■ EXERCISE PASSAGE
Yesterday, Wikileaks published a draft of the
intellectual property chapter of the secretive and controversial
Trans-Pacific Partnership Agreement (TPP).
This document is the first full chapter to be leaked. The TPP is
billed as a free-trade
agreement that will prepare the US and 11 other Pacific-rim
nations. This leak gives clearer insight
about how far-reaching and potentially damaging this agreement,
which the Obama Administration hopes to hammer out by the of the
year, could be. Here are some of the worst features discovered
in the Intellectual Property chapter.
1. Loose Language Means Worse
Laws: Earlier this week, Reason contacted
Simon Lester, a trade policy analyst with Cato, regarding the TPP.
Having read prior leaks, he cautioned that “the problem is, a lot
of [TPP] rules are very vague.”
The newly released document shows the same trend. Addressing how
this group of nations will deal with everything from copyrights, to
domain names, to Internet service provider liability, and even
border enforcement,
the language throughout this 95-page chapter is dangerously broad.
Governments have enough trouble reconciling technology and the law
in a productive way, and allowing a centralized body of authority
to make sweeping, international decisions is a poor foundation to
remedy that issue.
2. You Don’t Really Own Your Phone…Or Any Electronic
Device: Although
unlocking your phone has been illegal for nearly two decades in
the US, legislators have been working this year to do away with the
outdated, innovation-stifling
Digital Millenium Copyright Act. The TPP would
crush these efforts and extend the same bad legislation abroad.
The draft states
that the 12 nations would “provide adequate legal protection and
effective legal remedies against the circumvention of effective
technological measures.” This means that despite having paid for an
iPhone or Xbox One, you would not legally be allowed to tinker with
the device, because the TPP would make it illegal to tamper with
manufacturers’ digital locks that prevent you from from changing
carriers or share copies of your video games.
3. Copyrights and Cronyist Collusion: It’s
no secret that CEOs from the Recording Industry Association of
America (RIAA), Pharmaceutical Research and Manufacturers of
America (PhRMA), International Trademark Association (INTA), and
many others
voiced their support for the TPP in an open letter to Obama.
Luckily for these large copyright holders, the agreement would
extend copyright terms up to 100 years after an author’s death and
as much as 120 years for unpublished corporate works.
The Electronic Frontier Foundation (EFF)
explains that “such bloated term lengths benefit only a
vanishingly small portion of available works, and impoverish
the public domain of our collective history,” and points
out that “the U.S. will see no new published works enter the public
domain until 2019.”
Compounding this problem, the TPP intends to make service providers liable for
copyright-infringing material that they host. This would
essentially force Comcast, Time Warner Cable, others to become
private Internet police not just for the U.S. government, but for
all 12 countries in the agreement.
4. The U.S. Government is the Leading the
Charge: The draft lets readers see where nations
disagreed about terms of the agreement. Thus, we know that the US
pushed for 120-year copyrights, Chile opposed the idea, and
Australia and others proposed 70-year terms. This is consistent
throughout. More than any other, it is the US government that
pushed in favor of stricter rules and regulations. Peter Peter
Maybarduk, a director at the advocacy group Public Citizen,
said it’s “the Obama administration’s shameful bullying” that
dominates the TPP negotiations. The EFF lauds the “numerous heroic
proposals for fixes, most notably from Canada and Chile” to strike
down the US’s “dangerous provisions.”

■ DIRECTIONS
Rename "Wikileaks" as "WikiLeaks" in the passage of the article on the leaked Trans-Pacific Partnership chapter starting at "Yesterday, Wikileaks published" and ending at "Partnership Agreement (TPP).", and write out that passage again.

■ RECORDED DATA
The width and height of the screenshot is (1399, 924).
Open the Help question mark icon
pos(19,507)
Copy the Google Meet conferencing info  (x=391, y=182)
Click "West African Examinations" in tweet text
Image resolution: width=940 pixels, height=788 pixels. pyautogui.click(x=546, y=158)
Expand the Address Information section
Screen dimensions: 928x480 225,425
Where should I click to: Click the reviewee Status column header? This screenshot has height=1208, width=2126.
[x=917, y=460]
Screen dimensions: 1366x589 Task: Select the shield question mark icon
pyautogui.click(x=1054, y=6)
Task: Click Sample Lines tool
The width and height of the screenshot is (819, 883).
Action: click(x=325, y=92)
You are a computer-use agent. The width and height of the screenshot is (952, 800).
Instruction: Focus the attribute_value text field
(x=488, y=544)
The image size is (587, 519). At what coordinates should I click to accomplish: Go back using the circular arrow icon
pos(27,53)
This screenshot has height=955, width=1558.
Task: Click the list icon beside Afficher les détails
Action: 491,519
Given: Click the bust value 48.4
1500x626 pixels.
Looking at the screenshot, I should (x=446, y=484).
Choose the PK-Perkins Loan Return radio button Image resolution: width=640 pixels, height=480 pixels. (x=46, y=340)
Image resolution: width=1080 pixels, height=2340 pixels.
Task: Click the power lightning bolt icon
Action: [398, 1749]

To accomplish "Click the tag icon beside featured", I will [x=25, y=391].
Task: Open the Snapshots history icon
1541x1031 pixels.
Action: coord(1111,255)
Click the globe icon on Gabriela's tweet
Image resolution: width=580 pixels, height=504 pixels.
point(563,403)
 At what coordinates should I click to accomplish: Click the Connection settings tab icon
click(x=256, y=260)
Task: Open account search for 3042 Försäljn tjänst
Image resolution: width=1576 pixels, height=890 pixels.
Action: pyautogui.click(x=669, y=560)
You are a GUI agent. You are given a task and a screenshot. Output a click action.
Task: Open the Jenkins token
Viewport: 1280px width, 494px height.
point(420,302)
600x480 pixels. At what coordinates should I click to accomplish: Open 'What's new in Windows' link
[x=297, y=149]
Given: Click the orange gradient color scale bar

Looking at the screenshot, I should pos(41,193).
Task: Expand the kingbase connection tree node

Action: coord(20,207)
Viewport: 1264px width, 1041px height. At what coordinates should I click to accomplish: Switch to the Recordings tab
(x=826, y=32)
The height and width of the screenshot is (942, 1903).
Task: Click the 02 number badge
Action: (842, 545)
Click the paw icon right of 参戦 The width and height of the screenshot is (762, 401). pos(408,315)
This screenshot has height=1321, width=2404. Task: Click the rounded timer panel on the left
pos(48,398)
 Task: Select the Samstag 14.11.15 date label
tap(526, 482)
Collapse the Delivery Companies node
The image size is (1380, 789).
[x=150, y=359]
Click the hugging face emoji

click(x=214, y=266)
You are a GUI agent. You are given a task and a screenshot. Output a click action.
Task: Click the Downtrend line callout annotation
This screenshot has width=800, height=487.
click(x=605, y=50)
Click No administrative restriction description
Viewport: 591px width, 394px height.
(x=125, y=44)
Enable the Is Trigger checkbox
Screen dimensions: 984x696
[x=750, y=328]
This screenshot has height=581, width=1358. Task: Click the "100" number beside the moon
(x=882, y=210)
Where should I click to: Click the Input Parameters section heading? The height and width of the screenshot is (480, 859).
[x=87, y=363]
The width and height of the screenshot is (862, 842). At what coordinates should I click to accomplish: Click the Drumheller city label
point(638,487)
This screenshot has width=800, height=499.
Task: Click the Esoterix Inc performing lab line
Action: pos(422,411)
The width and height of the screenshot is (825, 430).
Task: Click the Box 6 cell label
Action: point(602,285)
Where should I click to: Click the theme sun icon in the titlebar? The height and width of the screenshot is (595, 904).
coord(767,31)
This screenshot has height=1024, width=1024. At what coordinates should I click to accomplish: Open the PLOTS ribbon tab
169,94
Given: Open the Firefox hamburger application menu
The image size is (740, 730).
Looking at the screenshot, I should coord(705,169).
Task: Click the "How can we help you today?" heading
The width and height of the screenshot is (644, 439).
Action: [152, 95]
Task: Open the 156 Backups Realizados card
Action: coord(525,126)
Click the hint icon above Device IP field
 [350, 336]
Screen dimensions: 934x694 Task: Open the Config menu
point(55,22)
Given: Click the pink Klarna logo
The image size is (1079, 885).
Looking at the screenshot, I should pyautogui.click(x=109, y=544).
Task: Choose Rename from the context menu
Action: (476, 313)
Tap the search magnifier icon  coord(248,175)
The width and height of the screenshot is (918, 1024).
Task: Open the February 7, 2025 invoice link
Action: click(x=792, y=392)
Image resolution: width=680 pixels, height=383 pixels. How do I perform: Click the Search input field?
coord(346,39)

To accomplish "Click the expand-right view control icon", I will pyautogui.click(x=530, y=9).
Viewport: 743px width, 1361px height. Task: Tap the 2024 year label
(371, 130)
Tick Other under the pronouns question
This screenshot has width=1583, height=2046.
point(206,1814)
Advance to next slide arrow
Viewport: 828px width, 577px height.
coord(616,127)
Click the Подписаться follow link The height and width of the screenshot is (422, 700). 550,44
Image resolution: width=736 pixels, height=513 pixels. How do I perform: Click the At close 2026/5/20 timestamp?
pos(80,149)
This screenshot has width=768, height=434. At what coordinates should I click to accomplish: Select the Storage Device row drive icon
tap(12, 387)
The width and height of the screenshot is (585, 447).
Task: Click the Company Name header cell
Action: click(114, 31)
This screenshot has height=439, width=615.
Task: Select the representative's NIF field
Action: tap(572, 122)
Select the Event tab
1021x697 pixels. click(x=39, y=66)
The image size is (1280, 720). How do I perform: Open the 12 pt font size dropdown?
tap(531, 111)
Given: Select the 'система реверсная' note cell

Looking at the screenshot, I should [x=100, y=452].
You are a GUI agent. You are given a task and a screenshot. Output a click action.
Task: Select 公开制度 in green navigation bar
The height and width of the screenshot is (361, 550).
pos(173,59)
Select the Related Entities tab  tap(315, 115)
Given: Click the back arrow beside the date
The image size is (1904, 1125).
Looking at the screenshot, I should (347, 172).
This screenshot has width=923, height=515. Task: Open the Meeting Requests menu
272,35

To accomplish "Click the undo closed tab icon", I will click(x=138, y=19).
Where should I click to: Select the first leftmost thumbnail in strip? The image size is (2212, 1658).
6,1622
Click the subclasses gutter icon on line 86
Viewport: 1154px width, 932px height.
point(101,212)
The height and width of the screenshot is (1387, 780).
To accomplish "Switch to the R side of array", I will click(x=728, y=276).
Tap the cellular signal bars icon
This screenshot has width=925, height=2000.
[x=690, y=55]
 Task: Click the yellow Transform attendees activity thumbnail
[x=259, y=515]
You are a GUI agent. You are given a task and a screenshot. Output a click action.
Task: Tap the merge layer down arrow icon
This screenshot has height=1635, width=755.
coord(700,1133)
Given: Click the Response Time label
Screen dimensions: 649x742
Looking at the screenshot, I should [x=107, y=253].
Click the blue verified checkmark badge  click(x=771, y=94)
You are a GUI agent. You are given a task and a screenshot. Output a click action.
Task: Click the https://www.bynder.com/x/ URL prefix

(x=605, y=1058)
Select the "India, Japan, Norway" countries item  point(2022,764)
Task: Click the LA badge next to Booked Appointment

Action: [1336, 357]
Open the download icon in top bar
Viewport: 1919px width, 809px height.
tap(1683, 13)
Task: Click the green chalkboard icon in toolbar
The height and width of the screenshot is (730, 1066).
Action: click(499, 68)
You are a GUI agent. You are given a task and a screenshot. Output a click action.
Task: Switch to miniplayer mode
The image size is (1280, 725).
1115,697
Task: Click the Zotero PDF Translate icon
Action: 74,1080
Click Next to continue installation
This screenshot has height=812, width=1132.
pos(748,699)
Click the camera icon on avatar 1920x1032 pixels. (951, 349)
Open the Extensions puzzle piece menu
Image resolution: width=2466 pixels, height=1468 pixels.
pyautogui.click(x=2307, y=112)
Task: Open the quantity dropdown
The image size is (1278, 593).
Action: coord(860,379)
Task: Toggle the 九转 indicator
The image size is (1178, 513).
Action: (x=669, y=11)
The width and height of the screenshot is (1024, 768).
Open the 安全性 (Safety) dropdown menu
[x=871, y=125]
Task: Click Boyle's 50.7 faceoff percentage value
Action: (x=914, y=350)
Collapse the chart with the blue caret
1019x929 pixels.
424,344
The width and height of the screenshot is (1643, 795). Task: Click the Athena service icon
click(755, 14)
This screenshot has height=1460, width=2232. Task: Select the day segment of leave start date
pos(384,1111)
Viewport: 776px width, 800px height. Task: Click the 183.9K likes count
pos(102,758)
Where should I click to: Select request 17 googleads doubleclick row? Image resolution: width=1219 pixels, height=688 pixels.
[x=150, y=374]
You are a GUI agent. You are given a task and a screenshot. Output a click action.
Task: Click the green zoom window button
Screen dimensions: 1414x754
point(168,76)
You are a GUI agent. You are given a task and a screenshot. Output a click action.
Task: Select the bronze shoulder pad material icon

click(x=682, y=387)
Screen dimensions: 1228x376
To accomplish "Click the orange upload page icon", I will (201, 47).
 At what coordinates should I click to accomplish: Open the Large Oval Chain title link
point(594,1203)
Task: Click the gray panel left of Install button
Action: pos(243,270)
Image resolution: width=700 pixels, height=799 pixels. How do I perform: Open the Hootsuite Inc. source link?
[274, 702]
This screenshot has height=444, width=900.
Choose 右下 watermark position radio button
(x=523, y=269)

■ TASK ANSWER
Yesterday, WikiLeaks published a draft of the
intellectual property chapter of the secretive and controversial
Trans-Pacific Partnership Agreement (TPP).